RFR: 8338596: Clarify handling of restricted and caller-sensitive methods [v3]
Jorn Vernee
jvernee at openjdk.org
Mon Sep 23 12:11:36 UTC 2024
On Mon, 23 Sep 2024 11:45:23 GMT, Jorn Vernee <jvernee at openjdk.org> wrote:
>> It is documented by the CS JEP: https://openjdk.org/jeps/176
>>
>>> It discovers its caller's class by invoking the sun.reflect.Reflection.getCallerClass method.
>>
>> CS set the precedent here and the terminology.
>
>> I think "can not be determined" just begs questions. Is this a JDK limitation, something I'm doing wrong, or something else, ... if you see what I mean.
>
> I think saying 'no caller class on the stack' has the same effect though, unless someone knows how the implementation works (which may not be unreasonable), and is aware of the scenario where a java method is called from a new native thread. I thought it would look cleaner to have this be more 'explicitly unspecified' instead. But, maybe having something (vague or not), is better than nothing...

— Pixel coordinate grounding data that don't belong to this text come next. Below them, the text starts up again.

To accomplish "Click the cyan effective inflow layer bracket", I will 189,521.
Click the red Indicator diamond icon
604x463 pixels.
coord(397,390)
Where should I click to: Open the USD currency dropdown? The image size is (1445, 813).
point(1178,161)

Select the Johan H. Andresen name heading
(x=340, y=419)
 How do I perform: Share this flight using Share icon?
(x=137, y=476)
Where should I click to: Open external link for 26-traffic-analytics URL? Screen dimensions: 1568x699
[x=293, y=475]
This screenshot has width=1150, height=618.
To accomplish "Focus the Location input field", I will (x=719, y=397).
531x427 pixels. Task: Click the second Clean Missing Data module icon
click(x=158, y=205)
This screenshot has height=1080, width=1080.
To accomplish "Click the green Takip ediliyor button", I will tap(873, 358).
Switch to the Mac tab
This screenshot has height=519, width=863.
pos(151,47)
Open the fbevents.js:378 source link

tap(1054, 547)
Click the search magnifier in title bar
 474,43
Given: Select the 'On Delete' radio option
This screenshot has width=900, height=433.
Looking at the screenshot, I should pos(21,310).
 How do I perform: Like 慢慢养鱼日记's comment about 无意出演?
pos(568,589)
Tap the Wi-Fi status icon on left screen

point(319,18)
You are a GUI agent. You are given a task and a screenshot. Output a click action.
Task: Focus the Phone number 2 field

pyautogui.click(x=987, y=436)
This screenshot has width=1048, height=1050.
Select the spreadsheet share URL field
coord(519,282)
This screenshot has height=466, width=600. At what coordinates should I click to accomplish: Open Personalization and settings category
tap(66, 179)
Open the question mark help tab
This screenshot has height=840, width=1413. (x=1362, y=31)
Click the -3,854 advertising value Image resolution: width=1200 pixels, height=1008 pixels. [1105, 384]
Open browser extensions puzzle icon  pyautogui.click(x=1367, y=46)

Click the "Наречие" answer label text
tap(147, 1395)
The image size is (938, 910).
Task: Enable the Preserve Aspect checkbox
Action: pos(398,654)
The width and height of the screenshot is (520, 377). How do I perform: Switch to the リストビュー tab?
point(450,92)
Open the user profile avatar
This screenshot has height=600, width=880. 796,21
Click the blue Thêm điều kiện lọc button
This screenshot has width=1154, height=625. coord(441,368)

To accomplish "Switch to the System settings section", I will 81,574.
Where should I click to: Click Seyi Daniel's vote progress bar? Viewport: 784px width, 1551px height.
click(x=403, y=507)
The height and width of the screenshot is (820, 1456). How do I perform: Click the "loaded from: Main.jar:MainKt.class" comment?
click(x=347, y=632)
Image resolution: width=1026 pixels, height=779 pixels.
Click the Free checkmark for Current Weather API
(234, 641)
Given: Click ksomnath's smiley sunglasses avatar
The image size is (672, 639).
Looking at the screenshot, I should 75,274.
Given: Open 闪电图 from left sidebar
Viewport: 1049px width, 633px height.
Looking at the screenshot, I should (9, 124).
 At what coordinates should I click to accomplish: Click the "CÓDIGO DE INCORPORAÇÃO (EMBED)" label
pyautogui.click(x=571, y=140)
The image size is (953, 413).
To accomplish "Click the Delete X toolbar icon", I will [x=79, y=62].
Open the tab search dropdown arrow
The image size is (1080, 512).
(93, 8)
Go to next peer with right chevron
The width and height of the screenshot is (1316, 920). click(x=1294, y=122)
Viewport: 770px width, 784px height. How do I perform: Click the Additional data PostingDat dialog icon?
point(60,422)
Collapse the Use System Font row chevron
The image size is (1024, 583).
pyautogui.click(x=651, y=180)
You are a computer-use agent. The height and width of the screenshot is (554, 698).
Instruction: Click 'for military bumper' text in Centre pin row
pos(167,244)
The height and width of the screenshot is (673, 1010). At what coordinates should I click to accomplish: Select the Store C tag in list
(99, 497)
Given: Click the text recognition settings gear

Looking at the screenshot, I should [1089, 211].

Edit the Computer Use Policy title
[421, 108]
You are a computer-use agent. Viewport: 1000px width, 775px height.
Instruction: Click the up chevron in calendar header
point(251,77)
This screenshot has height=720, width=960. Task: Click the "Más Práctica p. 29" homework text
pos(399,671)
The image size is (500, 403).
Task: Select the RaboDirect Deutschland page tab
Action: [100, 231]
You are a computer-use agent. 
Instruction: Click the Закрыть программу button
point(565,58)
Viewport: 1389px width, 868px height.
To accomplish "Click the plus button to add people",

> It is documented by the CS JEP: https://openjdk.org/jeps/176
I read the JEP, but it only refers to `sun.reflect.Reflection.getCallerClass`, which is an internal API that I don't expect external users to know about/understand.
To be clear: I don't think we should explain exactly how CS methods determine the caller. IMO, the fact that this is implemented using a stack walk is an implementation detail that users shouldn't have to know about (and it seems plausible for VM implementations to use other mechanisms).
In lieu of that, I think it would be better to say that: in general (depending on the VM impl) there may be cases in which the caller can not be determined, and then as an example explicitly enumerate the cases in which the caller class can not be determined. That explanation can then be linked to from the CS methods.